一种以锚文本作为网页标题的方法及装置,该方法包括:确定指向待确定标题的网页的外部锚文本链接(S102);将所述外部锚文本链接对应的锚文本替代原本的网页标题作为所述网页的网页标题(S104)。若所述外部锚文本链接的个数为多个,还包括:获取指向待确定标题的网页的一个或多个外部链接对应的一个或多个不同的锚文本(S106);从所述一个或多个不同的锚文本中选择一个锚文本作为所述网页的网页标题(S108)。该方法和装置将外部锚文本链接对应的锚文本替代原本的网页标题作为网页的网页标题,能够提供简洁又能准确、客观地概括网页内容的网页标题。

Description

以锚文本作为网页标题的方法和装置 技术领域
本发明涉及互联网技术领域,尤其涉及一种以锚文本作为网页标题的方法和装置。
背景技术
网页标题是对一个网页的高度概括,它体现了网页的核心内容。搜索算法通常会对标题中的词赋予更高权重,因而网页标题在SEO(Search Engine Optimization,搜索引擎优化)中非常重要,站长会在网页标题中加入很多关键词,如一些重复或与网页内容不相关的关键词,导致标题很长。比如下面这个标题,“Android(安卓)开发视频教程-老罗Android开发视频教程-视频教程-移动开发门户”,实质上该标题中真正有价值的信息是“老罗Android开发视频教程”。长标题不会对用户的浏览产生实质性影响,而对于屏幕大小有限的终端(如手机)会导致明显的屏幕显示空间浪费。

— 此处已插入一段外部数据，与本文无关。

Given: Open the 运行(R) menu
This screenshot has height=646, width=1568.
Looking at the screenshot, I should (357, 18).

相关技术中,搜索引擎对标题进行截断处理,然而截断固定长度效果显然不好。因而,如何提供简洁又能概括网页内容的网页标题成为目前亟待解决的技术问题。
发明内容
鉴于上述问题,提出了本发明以便提供一种克服上述问题或者至少部分地解决或者减缓上述问题的以锚文本作为网页标题的方法和相应的装置。

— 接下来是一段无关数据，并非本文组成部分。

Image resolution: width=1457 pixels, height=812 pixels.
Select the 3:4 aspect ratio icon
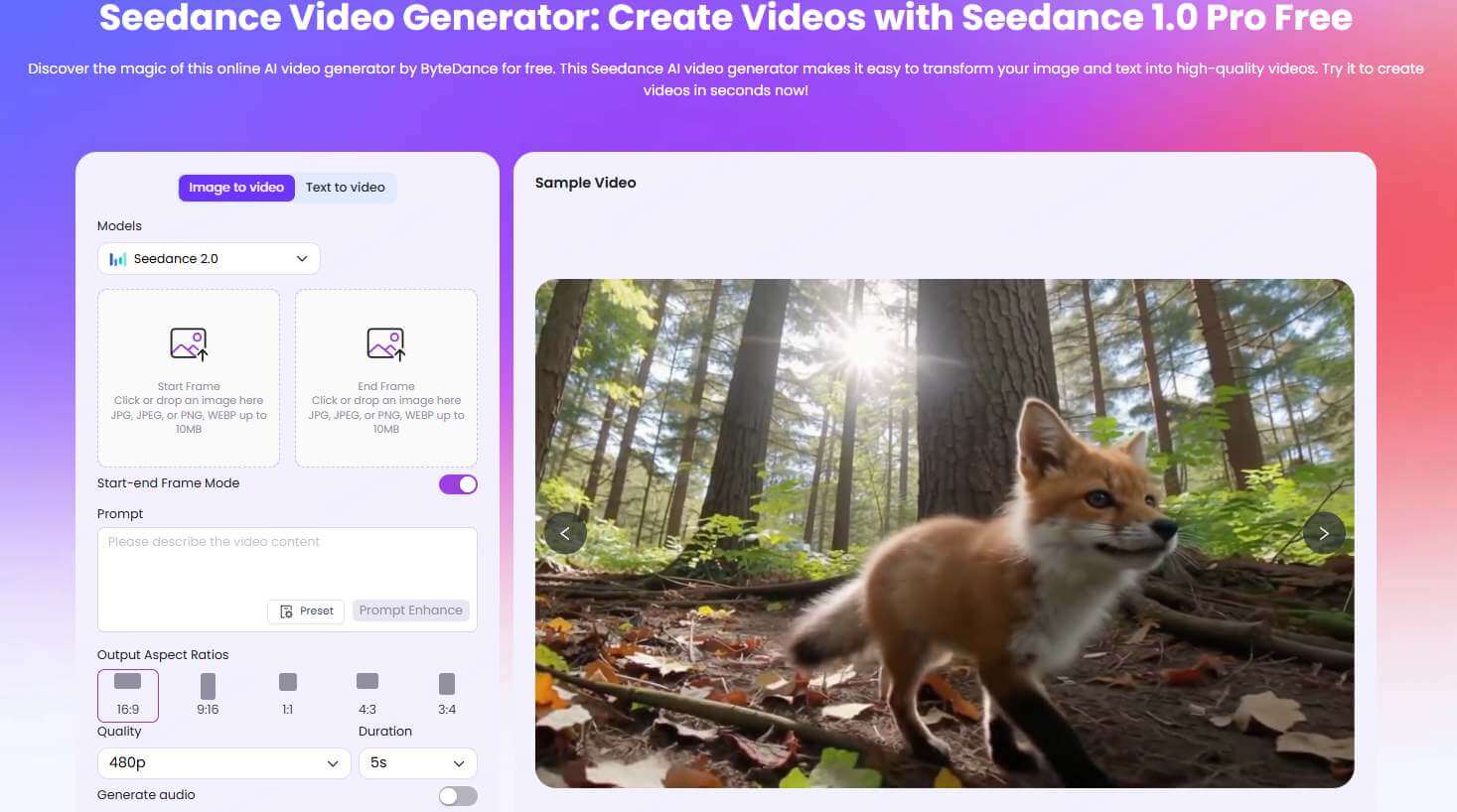point(446,681)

根据本发明的一个方面,提供了一种以锚文本作为网页标题的方法,包括:
确定指向待确定标题的网页的外部锚文本链接;
将所述外部锚文本链接对应的锚文本替代原本的网页标题作为所述网页的网页标题。
进一步的,若所述外部锚文本链接的个数为多个,将所述外部锚文本链接对应的锚文本替代原本的网页标题作为所述网页的网页标题,包括:
获取指向待确定标题的网页的一个或多个外部链接对应的一个或多 个不同的锚文本;
从所述一个或多个不同的锚文本中选择一个锚文本作为所述网页的网页标题。
根据本发明的另一个方面,提供了一种以锚文本作为网页标题的装置,包括:
确定模块,适于确定指向待确定标题的网页的外部锚文本链接;
处理模块,适于将所述外部锚文本链接对应的锚文本替代原本的网页标题作为所述网页的网页标题。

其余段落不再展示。